# Source text
□ □ □

Optimize a CVS server

CVS is not famous because of its scalabilty. Especially for operations like tag and log the amount of data stored into the manipulated module is very signifiant for the operation time length. Even on a medium project, these operations can take several minutes whereas small operations like add, remove, commit, … keep a reasonable response time.

Even if a modern response to this problem is migrating the repository to subversion. There are some tips to keep your CVS server optimized.

A better CVS usage

Limit the repository size

Try to keep the repository size reasonnable. Think that tag and log operations depend of the repository size (not the workspace size). You can have a project with a checkout of 100 Mb and a repository of 1 Gb …

Some tips to limit the repository size :

  • avoid frequently modified binary files
  • remove useless versions in the RCS files: old versions not tagged are often totally useless. See the rcs documentation, particularly the -o option
  • think about split big projects into several modules

CVS Bots

Take care of the cvs usage made by automatic tools :

  • continuous integration tools (like CruiseControl) use a lot of log and tag operations, check the schedule periods, etc …
  • periodic backup (with cvslock) can be optimized by processing each cvs module separately

Server performance

After optimize your CVS usage, it's time to optimize the CVS server performance.

□ □ □

# Dataset records
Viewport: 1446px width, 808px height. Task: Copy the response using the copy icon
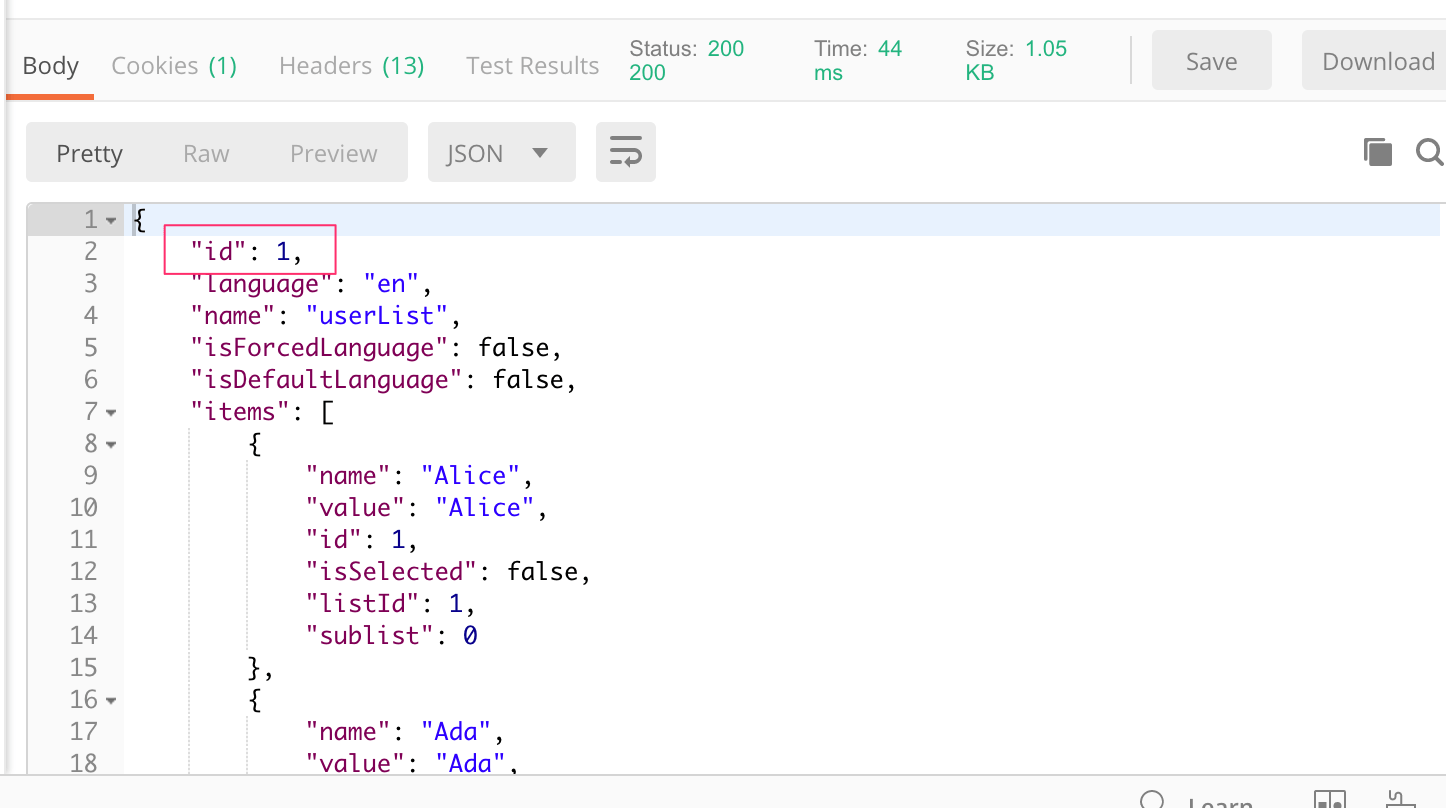click(x=1377, y=152)
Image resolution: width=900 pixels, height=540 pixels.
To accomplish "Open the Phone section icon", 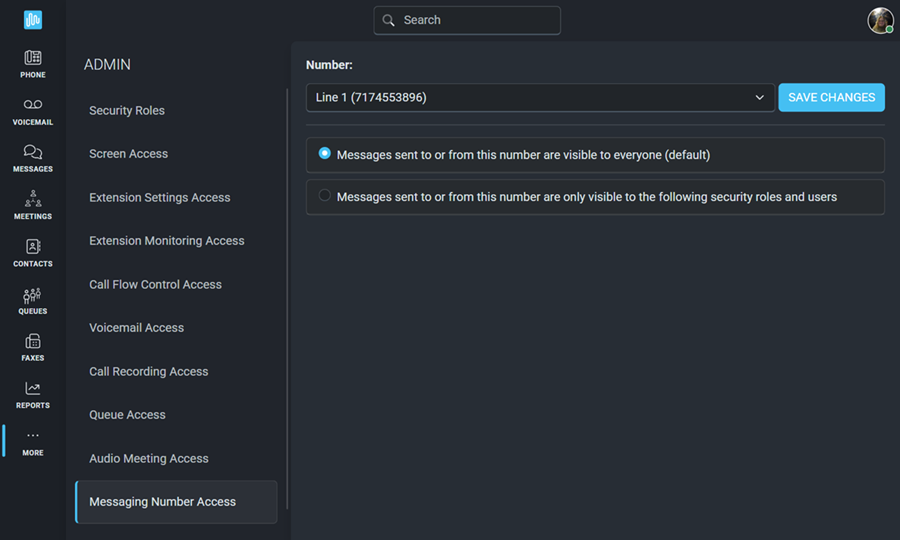I will point(33,57).
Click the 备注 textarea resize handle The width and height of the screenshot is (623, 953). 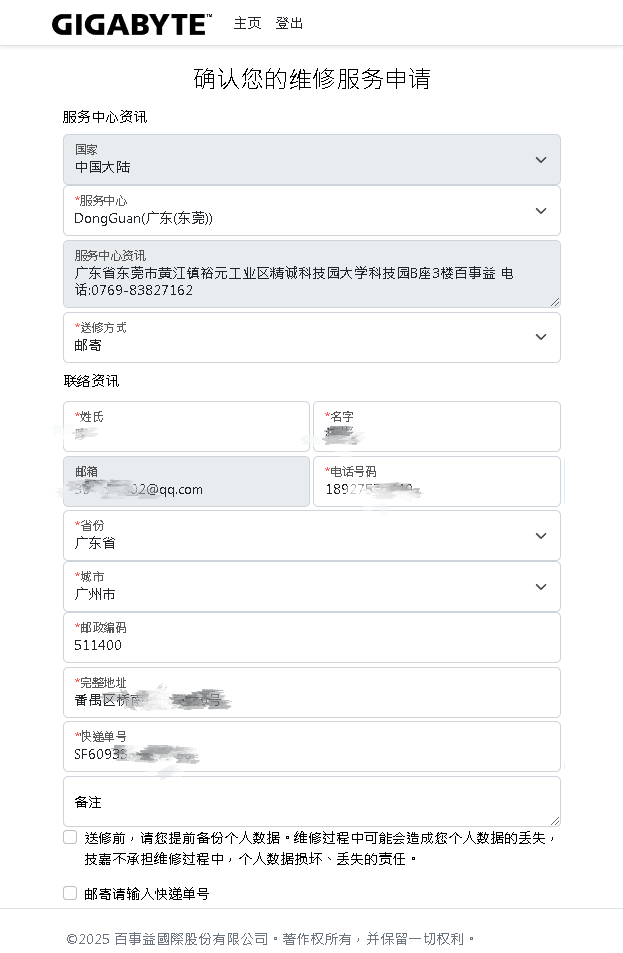[555, 820]
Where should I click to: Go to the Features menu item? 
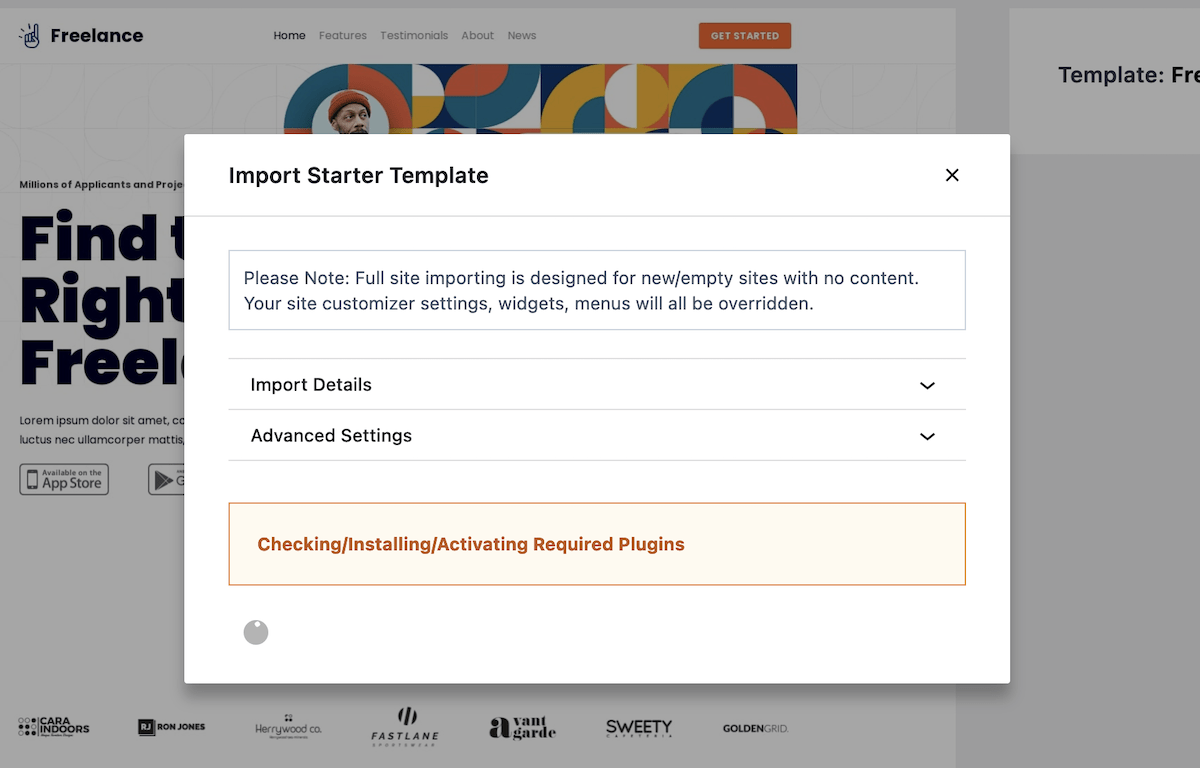click(343, 36)
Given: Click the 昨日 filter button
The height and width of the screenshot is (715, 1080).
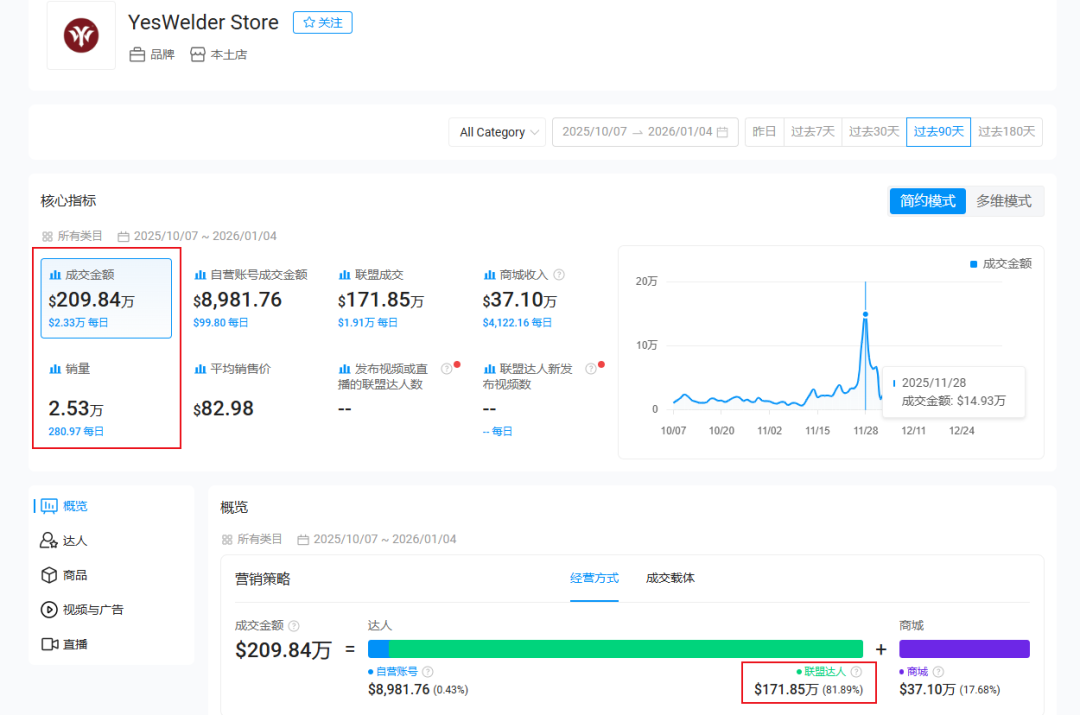Looking at the screenshot, I should tap(764, 131).
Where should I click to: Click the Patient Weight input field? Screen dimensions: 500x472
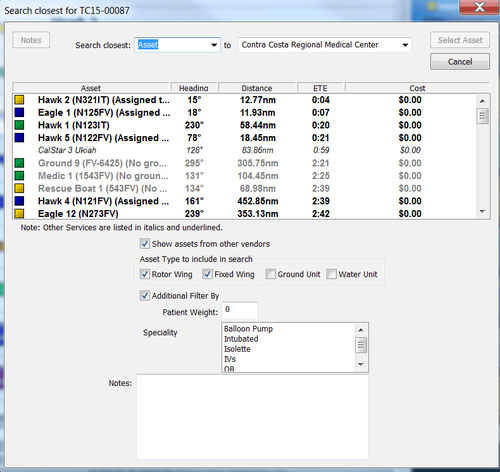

□ □ □

# Written problem 1
Give everything in the listing from the line containing "Given: Click the 昨日 filter button" down to the end of the listing as a numbered list. Skip blank lines and leave the pictures out.
# Written problem 2
Take the text on optimizing a CVS server further, picking up right after its final sentence.

# Answer 1
1. Given: Click the 昨日 filter button
2. The height and width of the screenshot is (715, 1080).
3. Looking at the screenshot, I should tap(764, 131).
4. Where should I click to: Click the Patient Weight input field? Screen dimensions: 500x472

# Answer 2
  • avoid Windows CVS servers. The CVS-nt version consumes a lot of CPU and file system are very slow
  • use the pserver protocol without compression (only on a local network)
  • check if some RAM can be useful
  • use a local filesystem (if you find the best filesystem, tell us ;-)
  • optmize the disk storage
    • use several dedicated disks to store the repository
    • prefer having several disks than a big one
    • striping is welcome (via lvm or a RAID controler)
    • SCSI (or SATA) is usefull to obtain highest performances : repository reads can reach 140 Mb/s with simply stripped discs via lvm
  • check the network bandwidth of your CVS server
  • disable the history log
  • use a dedicated lock directory (like /var/lock/cvs and use a tmpfs filesystem)
  • the same thing can be done for the temp directory
  • use a journaling filesystem for the CVS repository
  • disable the atime support of your file system
  • monitor your system (iostats is your friend)

One or several servers

Dispatch several projects on several servers isn't necessary the best solution. Most of the time, the activity peaks are due to a particular project activity (delivery for instance). It seems better to have a big CVS server than several small servers. The activity peak will be supported by a big server rather than one small server.

You can test use clustering technologies .. and tell us how you do it ;o)

On the same server, having multiple repositories doesn't seem to be useful. The only possible limitations are some locked files into the CVSROOT directory.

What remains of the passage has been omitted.